In reviewing the sufficiency of the evidence, we must determine whether the evidence admitted at trial and all reasonable inferences drawn therefrom, viewed in the light most favorable to the Commonwealth as verdict winner, were sufficient to prove every element of the offense beyond a reasonable doubt. [T]he facts and circumstances established by the Commonwealth need not preclude every possibility of innocence. It is within the province of the fact-finder to determine the weight to be accorded to each witness’s testimony and to believe all, part, or none of the evidence. The Commonwealth may sustain its burden of proving every element of the crime by means of wholly circumstantial evidence.

-4- J-S14006-21

Commonwealth v. Williams, 176 A.3d 298, 305-06 (Pa.Super. 2017)

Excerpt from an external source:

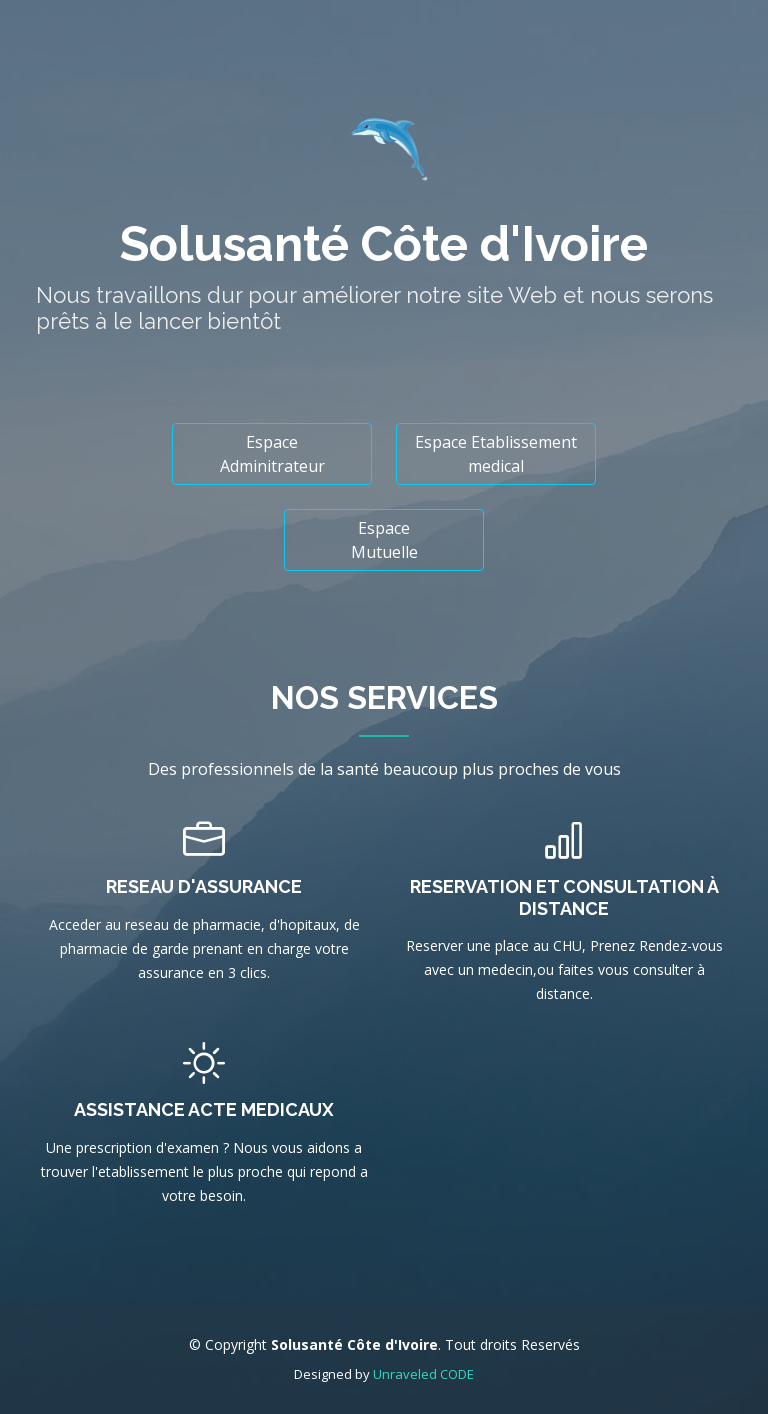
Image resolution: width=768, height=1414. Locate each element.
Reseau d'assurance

(citations and quotation marks omitted).

Appellant was convicted of criminal conspiracy to commit burglary. A

person commits a burglary if he/she enters a building with the intent to

commit a crime therein. 18 Pa.C.S. § 3502. Title 18 Pa.C.S. § 903 defines

conspiracy as follows:

a) Definition of conspiracy. – A person is guilty of conspiracy with another person or persons to commit a crime if with the intent of promoting or facilitating its commission he:

(1) agrees with such other person or persons that they or one or more of them will engage in conduct which constitutes such crime or an attempt or solicitation to commit such crime; or

(2) agrees to aid such other person or persons in the planning or commission of such crime or of an attempt or solicitation to commit such crime.

18 Pa.C.S. § 903.

It is the Commonwealth’s burden to prove “that defendant (1) entered

into an agreement to commit or aid in an unlawful act with another person or

persons, (2) with a shared criminal intent and (3) an overt act was done in

furtherance of the conspiracy.” Commonwealth v.